── Data for the task

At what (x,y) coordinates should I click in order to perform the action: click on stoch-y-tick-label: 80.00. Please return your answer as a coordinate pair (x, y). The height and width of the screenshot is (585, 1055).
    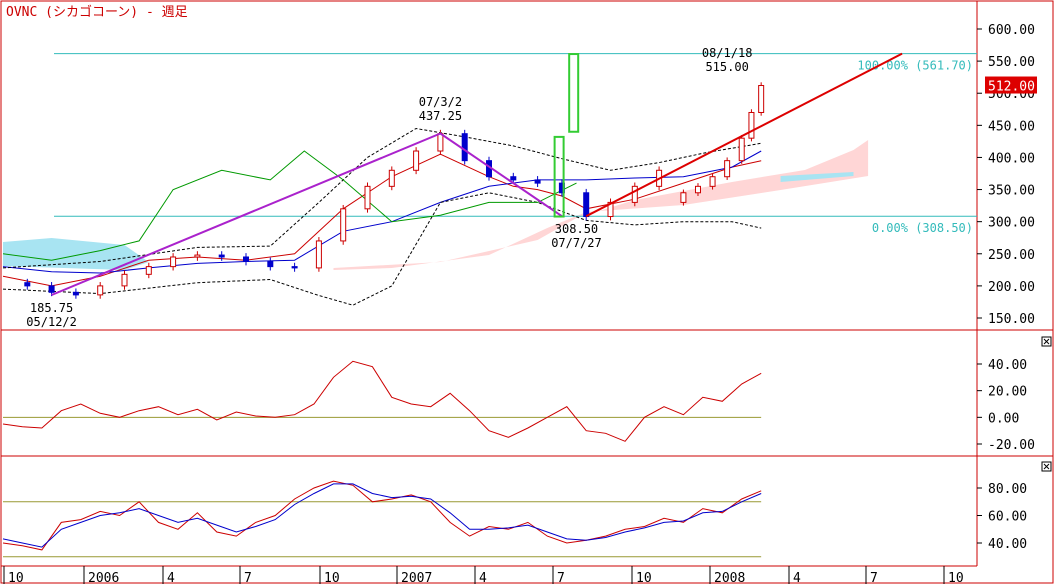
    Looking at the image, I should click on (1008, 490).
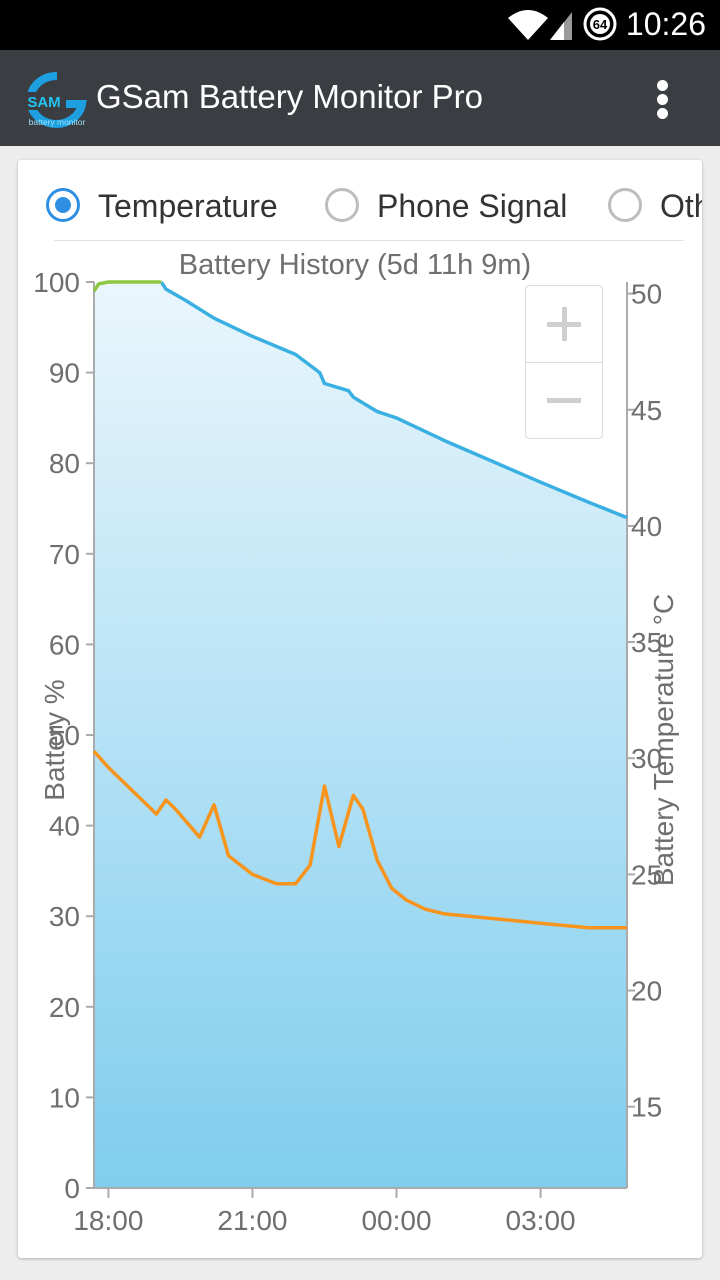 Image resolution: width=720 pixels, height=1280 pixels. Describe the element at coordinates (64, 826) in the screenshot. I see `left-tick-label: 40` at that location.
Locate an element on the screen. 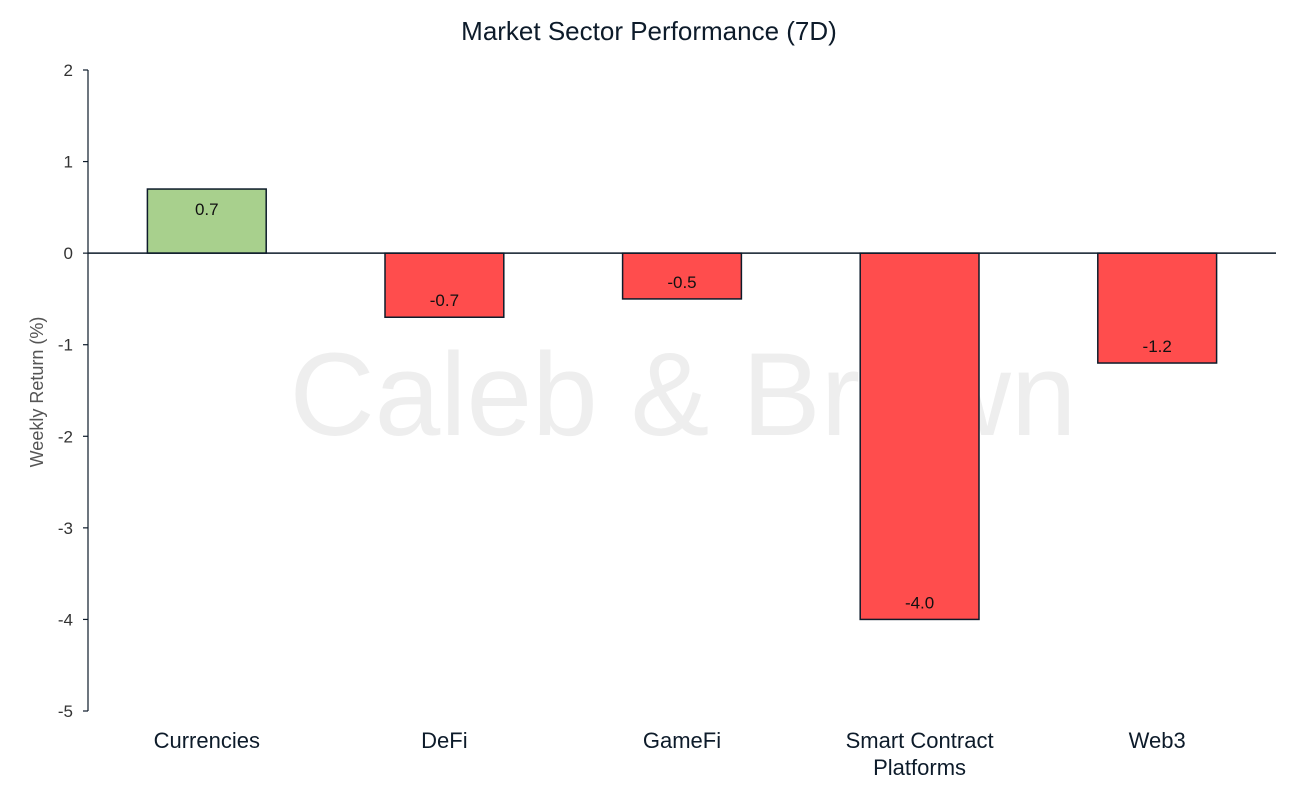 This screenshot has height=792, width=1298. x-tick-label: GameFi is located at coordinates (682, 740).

────
── Data for the task

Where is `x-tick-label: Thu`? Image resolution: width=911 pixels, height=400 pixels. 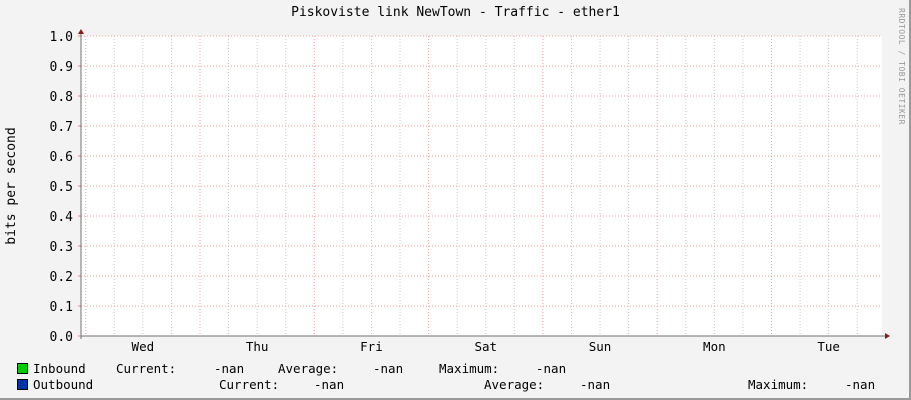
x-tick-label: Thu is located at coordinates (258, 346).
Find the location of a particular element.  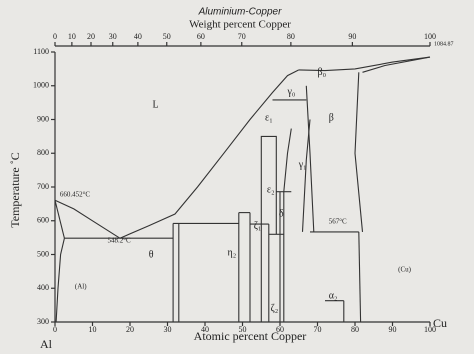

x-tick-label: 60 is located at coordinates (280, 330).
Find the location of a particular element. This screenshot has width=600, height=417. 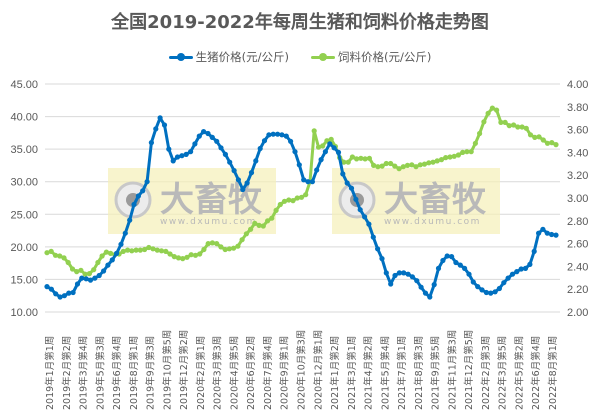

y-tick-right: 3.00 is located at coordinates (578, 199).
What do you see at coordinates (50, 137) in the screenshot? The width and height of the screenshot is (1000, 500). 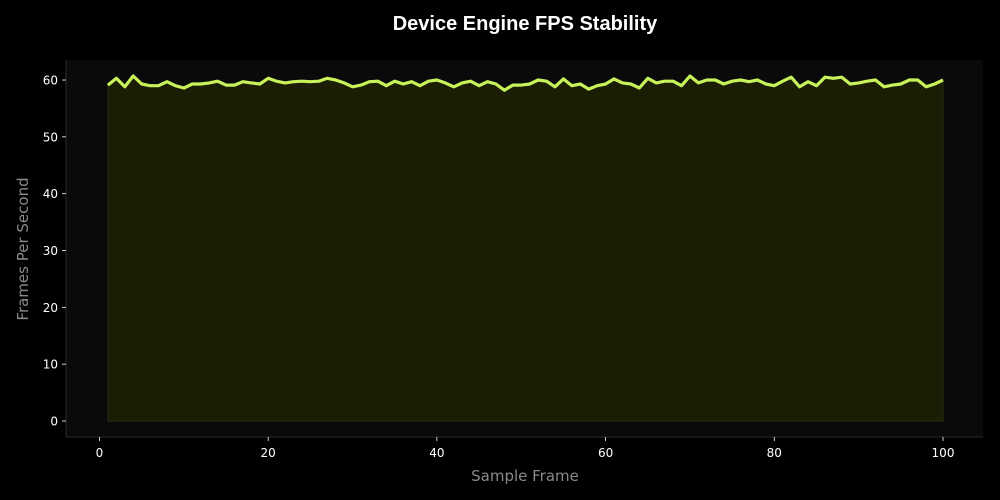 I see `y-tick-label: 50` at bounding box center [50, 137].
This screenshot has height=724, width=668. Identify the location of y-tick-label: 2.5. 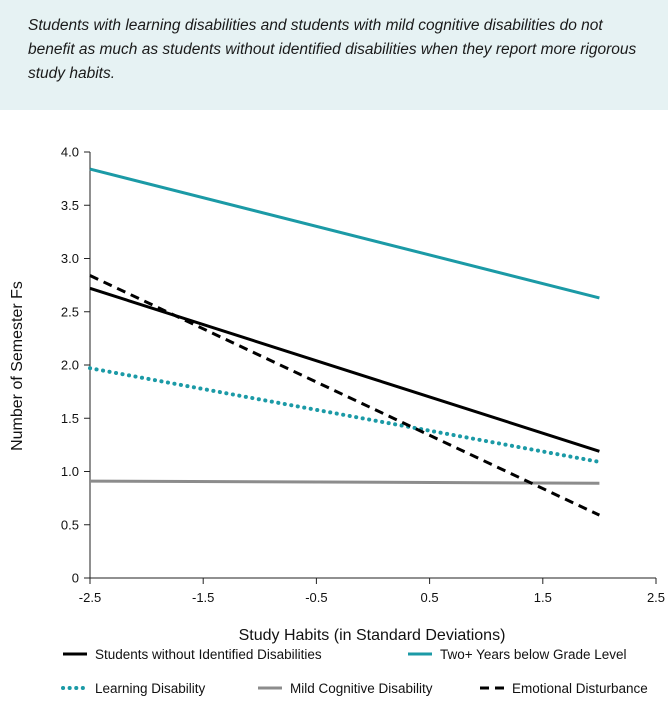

────

[Assigned task]:
Swap "particular element" for "specific element" in the data above, in the part that opens with the line containing "pixels, height=400 pixels." and closes with the line containing "y-tick-right: 3.00 is", and change nothing else. Return only those lines, without the pictures.

[Response to the exercise]:
Where is `x-tick-label: Thu`? Image resolution: width=911 pixels, height=400 pixels. 
x-tick-label: Thu is located at coordinates (258, 346).
Find the location of a specific element.  

x-tick-label: 60 is located at coordinates (280, 330).
Find the location of a specific element. This screenshot has width=600, height=417. 

y-tick-right: 3.00 is located at coordinates (578, 199).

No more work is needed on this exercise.